Directions —
In the records below, find the line with "Screen dimensions: 670x392" and repeat it and every line after it, exactly, without any pictures.

Supplied entries —
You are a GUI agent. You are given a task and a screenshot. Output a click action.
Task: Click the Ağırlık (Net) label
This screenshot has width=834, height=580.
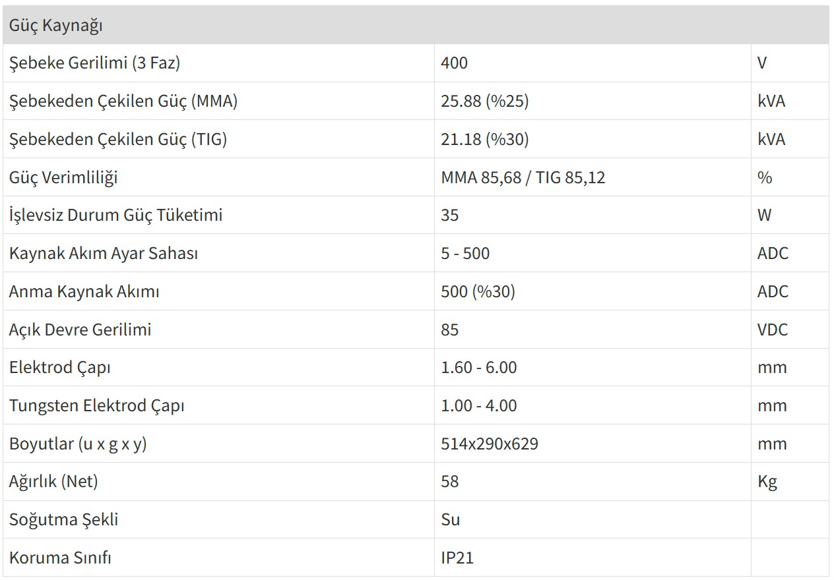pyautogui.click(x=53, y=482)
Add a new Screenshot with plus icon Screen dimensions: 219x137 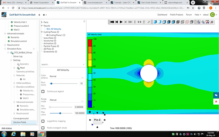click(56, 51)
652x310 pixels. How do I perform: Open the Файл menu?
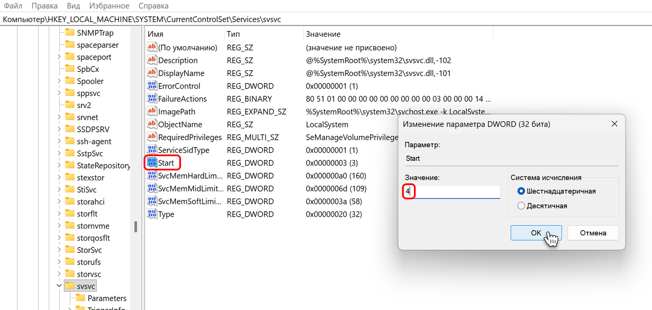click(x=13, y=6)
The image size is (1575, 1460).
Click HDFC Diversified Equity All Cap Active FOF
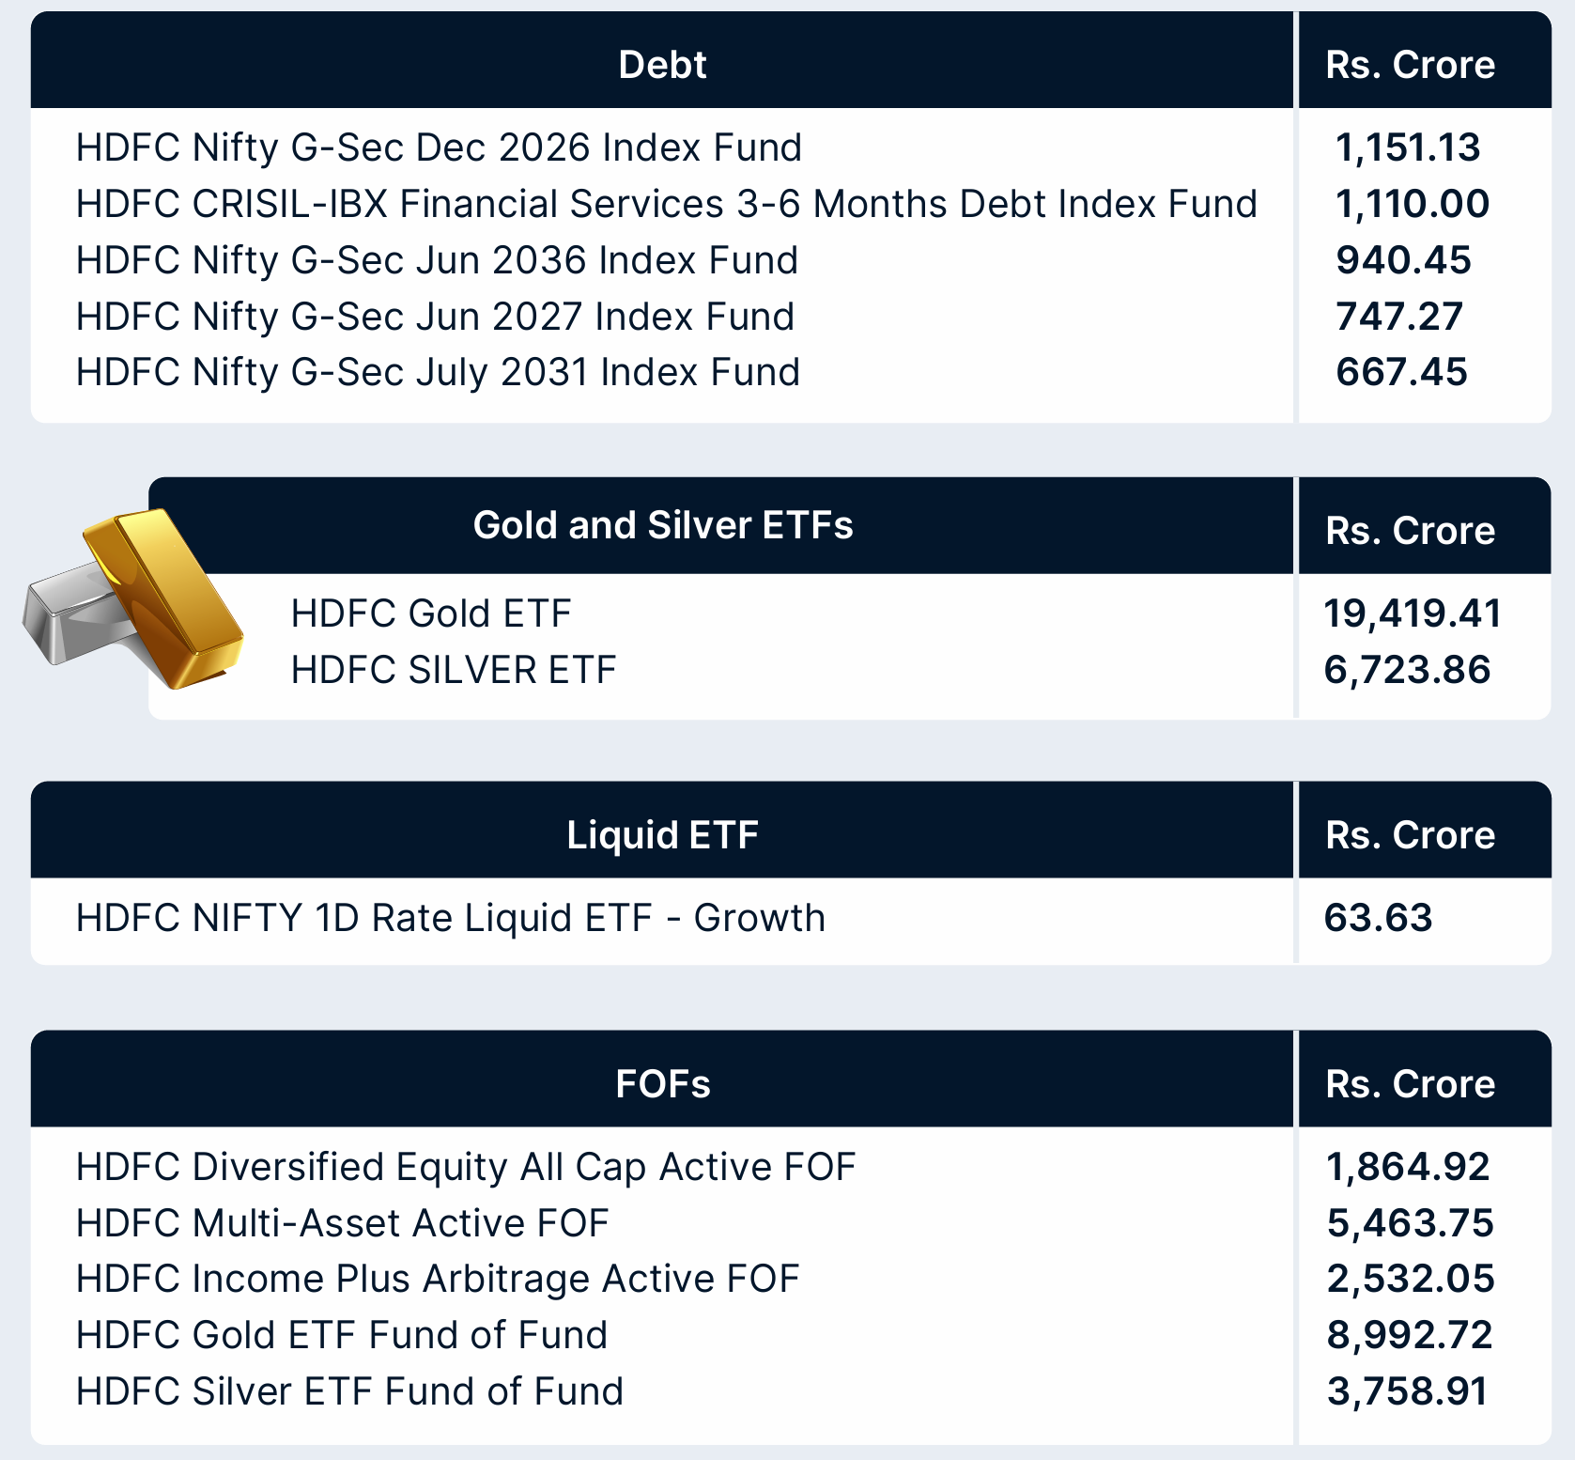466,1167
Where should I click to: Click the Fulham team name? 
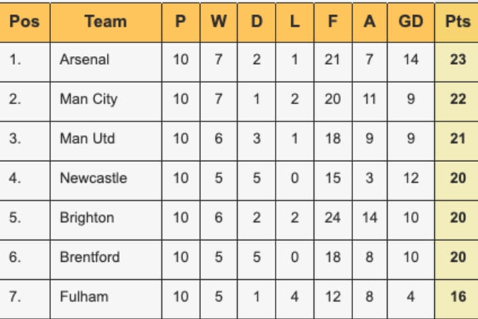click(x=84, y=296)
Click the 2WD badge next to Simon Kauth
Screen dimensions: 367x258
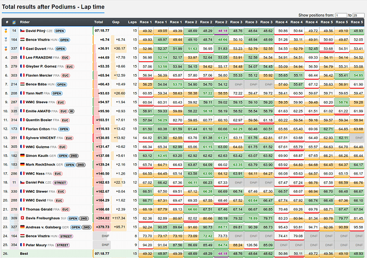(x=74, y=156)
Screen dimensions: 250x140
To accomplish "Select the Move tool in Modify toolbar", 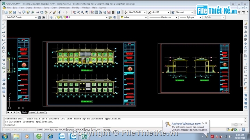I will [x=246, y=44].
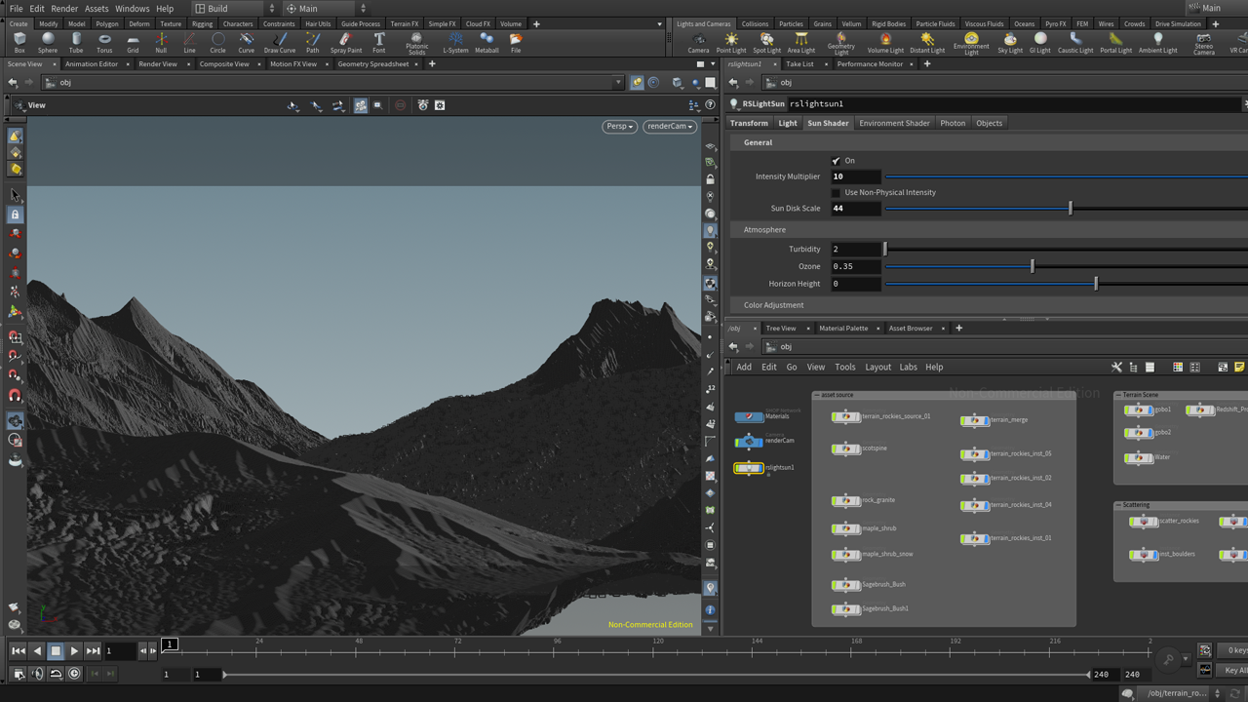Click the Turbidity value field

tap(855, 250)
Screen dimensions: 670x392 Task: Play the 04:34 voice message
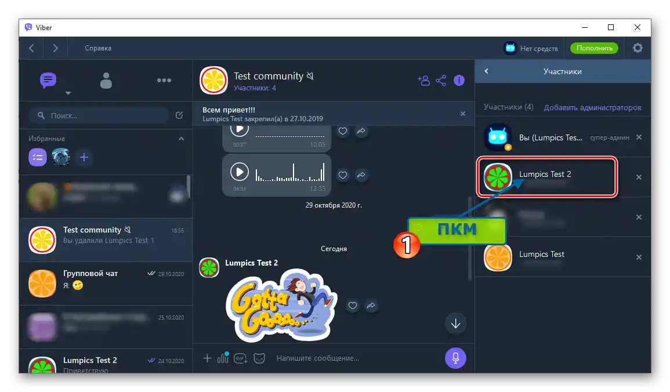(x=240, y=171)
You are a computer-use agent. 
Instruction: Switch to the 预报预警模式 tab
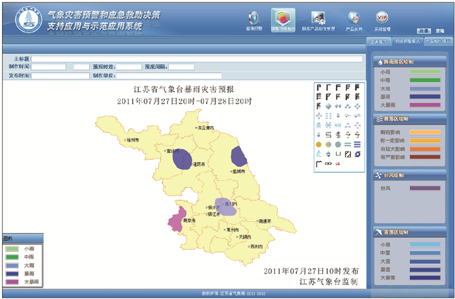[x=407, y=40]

The completed task —
Screen dimensions: 670x392 Task: Play the 04:34 voice message
(x=240, y=171)
You are a computer-use agent. 
Instruction: Switch to the 预报预警模式 tab
[x=407, y=40]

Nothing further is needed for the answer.